Desde donde el derrumbe hacia arriba no hay nadie, pero están. Uno se siente observado, vigilado. Hay señales de vida. Una bombilla encendida, juguetes infantiles, ropa tendida, un coche con el motor en marcha. Y nadie, ni un perrillo. No se ve persona alguna. Pero están. La mujer blanca que abre la entrada del amparo da media vuelta y cierra antes de siquiera saludar. La vecina, de raza negra, hace lo propio tras una mirada de desgana.
Un sofá y un sillón, historias de los vecios de antes
Al subir la cuesta, en una cueva sin puerta, un sofá y un sillón te cuentan historias de los vecinos de entonces y de los de antes de entonces. Dos, tres, generaciones habían pasado aquí toda su vida. En el interior de las casas cuevas abandonadas forzosamente, un almanaque a medio caer, algún póster. Son livianos indicios de que una vez hubo allí vida, si es que a vivir en esas condiciones se le podía llamar vida tal y como contaban aquél fatídico día sus ocupantes.
La diminuta atalaya es, era, fue, el observatorio por el que reaparecen Jesús Caicedo, entonces alcalde de Cuevas del Almanzora; Gracia Fernández, ahora delegada del Gobierno; Francisco Flores, jefe de bomberos del Levante al que en plena faena de desescombro para intentar salvar tres vidas le avisaron del fallecimiento de su madre; tantos y tantos, como José Antonio Santiago quien me contó que “me metí en la cueva sin pensarlo, a intentar rescatarlos”, y que hoy, me dice Brian, hace un año falleció de cáncer.
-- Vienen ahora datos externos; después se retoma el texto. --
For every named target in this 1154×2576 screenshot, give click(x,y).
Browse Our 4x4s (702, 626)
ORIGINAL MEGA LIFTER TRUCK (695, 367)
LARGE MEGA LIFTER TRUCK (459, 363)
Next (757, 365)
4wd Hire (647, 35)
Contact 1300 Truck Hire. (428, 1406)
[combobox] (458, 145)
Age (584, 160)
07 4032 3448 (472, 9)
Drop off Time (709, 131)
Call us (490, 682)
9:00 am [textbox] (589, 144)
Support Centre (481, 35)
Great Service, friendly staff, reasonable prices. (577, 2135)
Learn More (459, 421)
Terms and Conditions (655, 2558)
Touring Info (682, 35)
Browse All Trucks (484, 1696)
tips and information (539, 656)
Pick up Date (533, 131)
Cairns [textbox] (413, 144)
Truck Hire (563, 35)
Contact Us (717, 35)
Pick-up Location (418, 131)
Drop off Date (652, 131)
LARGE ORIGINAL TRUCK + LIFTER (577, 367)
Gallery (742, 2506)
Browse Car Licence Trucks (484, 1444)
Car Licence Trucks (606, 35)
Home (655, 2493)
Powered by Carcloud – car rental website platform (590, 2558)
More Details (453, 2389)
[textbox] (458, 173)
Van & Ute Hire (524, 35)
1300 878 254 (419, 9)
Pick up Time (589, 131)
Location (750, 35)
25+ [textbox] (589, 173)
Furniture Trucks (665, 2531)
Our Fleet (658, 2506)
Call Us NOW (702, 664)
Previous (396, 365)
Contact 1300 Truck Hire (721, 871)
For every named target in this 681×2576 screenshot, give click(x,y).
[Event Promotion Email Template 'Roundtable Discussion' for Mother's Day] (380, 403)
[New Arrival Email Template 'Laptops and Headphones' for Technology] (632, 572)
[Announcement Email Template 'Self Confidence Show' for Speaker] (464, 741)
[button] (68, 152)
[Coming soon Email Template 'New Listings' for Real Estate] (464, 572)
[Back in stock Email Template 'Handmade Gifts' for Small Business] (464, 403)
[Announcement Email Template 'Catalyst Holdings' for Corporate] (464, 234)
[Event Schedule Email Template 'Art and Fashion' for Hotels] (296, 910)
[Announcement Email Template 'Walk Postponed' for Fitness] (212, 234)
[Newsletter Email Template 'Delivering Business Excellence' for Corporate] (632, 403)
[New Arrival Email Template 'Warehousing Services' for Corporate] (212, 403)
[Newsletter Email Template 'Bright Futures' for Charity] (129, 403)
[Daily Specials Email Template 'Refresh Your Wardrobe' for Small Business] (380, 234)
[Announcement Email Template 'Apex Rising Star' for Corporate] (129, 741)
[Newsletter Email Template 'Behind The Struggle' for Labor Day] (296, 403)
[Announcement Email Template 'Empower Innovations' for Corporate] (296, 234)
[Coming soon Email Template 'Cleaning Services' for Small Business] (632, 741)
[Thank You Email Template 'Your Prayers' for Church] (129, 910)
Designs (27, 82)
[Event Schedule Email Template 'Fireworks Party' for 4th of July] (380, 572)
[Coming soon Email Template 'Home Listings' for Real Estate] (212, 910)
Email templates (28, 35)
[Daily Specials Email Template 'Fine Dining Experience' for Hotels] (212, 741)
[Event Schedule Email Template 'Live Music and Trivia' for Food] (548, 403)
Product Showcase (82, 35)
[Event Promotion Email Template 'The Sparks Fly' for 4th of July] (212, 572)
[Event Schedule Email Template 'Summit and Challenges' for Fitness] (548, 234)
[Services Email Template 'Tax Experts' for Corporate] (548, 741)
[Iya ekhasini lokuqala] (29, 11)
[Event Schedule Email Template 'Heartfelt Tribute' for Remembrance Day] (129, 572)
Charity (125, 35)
"Parecía un terremoto, tembló toda la casa"
Brian Jesús Fernández Santiago vive desde siempre, desde que se reconoce, con su familia al principio de El Realengo. Ahora tiene mujer, Rocío, un hijo de 1 año y otro en camino. Cumplía 15 o 16 años de cuando aquello, aún lo recuerda como “algo exagerado, estaba durmiendo, noté que la cama se movía, parecía un terremoto, tembló toda la casa. Cuando me acerqué no veía nada, era como una montaña”. A Brian Jesús, cuenta su madre María Santiago Fernández, “le entraron manías, se persignaba al salir de casa”. Y es que él se acuesta con el pensamiento de que podría sucederles lo mismo, que les cayera encima la ladera que hay detrás de su casa. El derrumbamiento se le ha quedado grabado para siempre. En aquel octubre de 2011, a la familia de Brian Jesús, alguien, quien sabe quién, le puso un manto de alivio. Sus hermanos lograron sacar a la abuela de su vivienda, le había caído la mundial de tierra.
El sol alumbra, quema, y mucho. Sin embargo, la neblina baja, a ras de suelo, se enreda con los arbustos, con la maleza del descuido. Hay, no sé, como cierta confusión, voces que aún resuenan, mujeres envueltas en mantas sentadas en una silla, hombres caminando sobre las ruinas en intentos desesperados. Es la zona alta de El Realengo que aún perdura en Cuevas del Almanzora.